We can summarize the gradient descent algorithm as:
Here alpha is known as the learning rate. It determines the step size at each iteration while moving towards the minimum point. Usually, a lower value of “alpha” is preferred, because if the learning rate is a big number then we may miss the minimum point and keep on oscillating in the convex curve.
Now the question is what is this derivative of cost function? How do we do this? Don’t worry, In the next section we’ll see how we can derive this cost function w.r.t our parameters.
Before we derive our cost function we’ll first find a derivative for our sigmoid function because it will be used in derivating the cost function.
Now, we will derive the cost function with the help of the chain rule as it allows us to calculate complex partial derivatives by breaking them down.

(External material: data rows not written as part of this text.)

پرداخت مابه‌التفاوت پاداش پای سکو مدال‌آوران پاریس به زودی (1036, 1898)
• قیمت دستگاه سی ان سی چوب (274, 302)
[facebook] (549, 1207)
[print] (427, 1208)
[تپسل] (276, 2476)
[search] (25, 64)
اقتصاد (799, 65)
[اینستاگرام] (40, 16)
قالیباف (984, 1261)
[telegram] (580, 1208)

Hence the derivative of our cost function is:
Now since we have our derivative of the cost function, we can write our gradient descent algorithm as:
If the slope is negative (downward slope) then our gradient descent will add some value to our new value of the parameter directing it towards the minimum point of the convex curve. Whereas if the slope is positive (upward slope) the gradient descent will minus some value to direct it towards the minimum point.
This tutorial has provided a comprehensive overview of logistic regression, focusing on its application and implementation using scikit-learn
(sklearn
). Logistic regression is a powerful tool for handling categorical variables and predicting binary outcomes. Unlike decision trees, which create non-linear decision boundaries, logistic regression uses a linear relationship transformed by the exponential function through an activation function. We emphasized the importance of splitting data into a training set and a test set for proper model validation. By following this tutorial, you should now have a solid understanding of how to implement logistic regression in Python using scikit-learn
and how it compares to other machine learning models like decision trees.
Hope you like the article, and getting clear on topics of logistic regression model, logistic regression machine learning, what is logistic regression and logistic regression model and how we have tell full about the logistic regression explained it fully.
sklearn
library in Python provides robust tools for implementing logistic regression models.A. Logistic regression, also known as logistics regression, is used for categorical outcomes, while linear regression is used for continuous outcomes.
A. There are a number of machine learning algorithms that can outperform logistic regression on certain tasks. For example, random forests and gradient-boosting machines can often achieve higher accuracy on classification tasks. However, logistic regression is still a very popular algorithm due to its simplicity, interpretability, and efficiency.
A. Binary: Two outcomes (yes/no, spam/not spam).
Multinomial: Three or more unordered outcomes (cat/dog/bird).
Ordinal: Three or more ordered outcomes (low/medium/high).
A. Logistic regression is supervised.